The characters of Wuthering Heights are of a complex multi-layered kind. Especially those who originate from Wuthering Heights manifest various degrees of restlessness and emotional instability, thus making them appear sort of psychopaths or even sociopaths at the eye of a detached reader. Psychologists of any school couldn’t resist the temptation of analyzing the destructive dynamics that bind the characters together giving their solid contribute to interpretations.
Freudian analysis
The dynamics that bind Catherine, Heathcliff, and Edgar together are those of the relationship of Freud’s id, ego, and superego. Heathcliff, the id, represents the most primitive drives (like sex), constantly wants its pleasure to be fulfilled; the id does not change in time and remains secluded in the unconscious. Catherine, the ego, relates to other people and society, tests the impulses of the id against the real world, and tries to control its energy. Edgar, the superego, represents the rules of proper behaviour and morality inculcated by teachers, family, and society; he is civilized and cultured. He is the moral conscience which compels Catherine to choose between Heathcliff and himself.
In Freud’s analysis, however, the ego must be male to deal successfully with the world, therefore a female ego would have to live through males if she wants to survive. That is why Catherine has to identify herself with Heathcliff and Edgar: to pull through. Catherine rejects Heathcliff, as she is attracted by the material and social advantages of marrying Edgar, thus avoiding the degradation of yielding to her unconscious self. However, she expects Edgar to accept Heathliff in their life, thus integrating the different parts of her personality–id, ego, and superego–into one unified self. When she realizes the hopelessness of this psychological integration and torn by her fragmentation, she dies.
Jungian analysis
The relationship of Catherine and Heathcliff is considered as aspects of one person for Jungian readers as well: those aspects may be the archetype of the shadow and the individual
In the personal unconscious, the shadow consists of those desires, feelings, etc. which are unacceptable, for both emotional or moral reasons : it is the dark side of human nature. The shadow is emotional, uncontrollable, and hence can become obsessive or possessive. That’s why Heathcliff can be seen as Catherine’s shadow: he represents the darkest side of her, with his rancour, his wildness, and his detachment from social connections.

**ASSIGNED TASK 1**
In the Wuthering Heights passage, which part of Freud's model of the psyche does Edgar stand for?
**ASSIGNED TASK 2**
From the Wuthering Heights passage, reproduce the stretch from "Freudian analysis" through "Heathcliff and himself.".

**DATA**
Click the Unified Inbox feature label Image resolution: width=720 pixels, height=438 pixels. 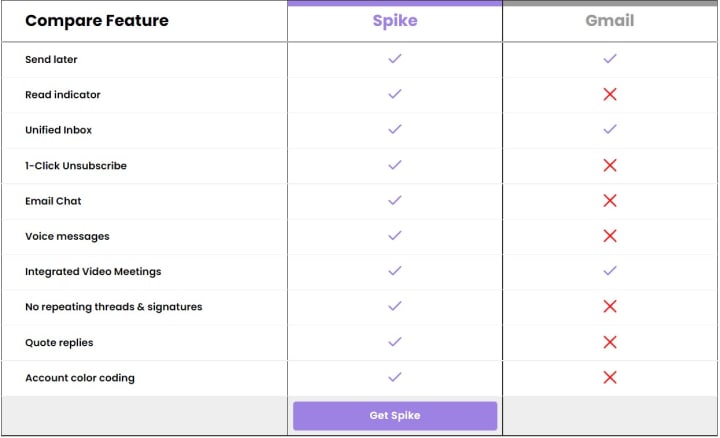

**EXERCISE OUTPUT 1**
Edgar stands for the superego.

**EXERCISE OUTPUT 2**
Freudian analysis
The dynamics that bind Catherine, Heathcliff, and Edgar together are those of the relationship of Freud’s id, ego, and superego. Heathcliff, the id, represents the most primitive drives (like sex), constantly wants its pleasure to be fulfilled; the id does not change in time and remains secluded in the unconscious. Catherine, the ego, relates to other people and society, tests the impulses of the id against the real world, and tries to control its energy. Edgar, the superego, represents the rules of proper behaviour and morality inculcated by teachers, family, and society; he is civilized and cultured. He is the moral conscience which compels Catherine to choose between Heathcliff and himself.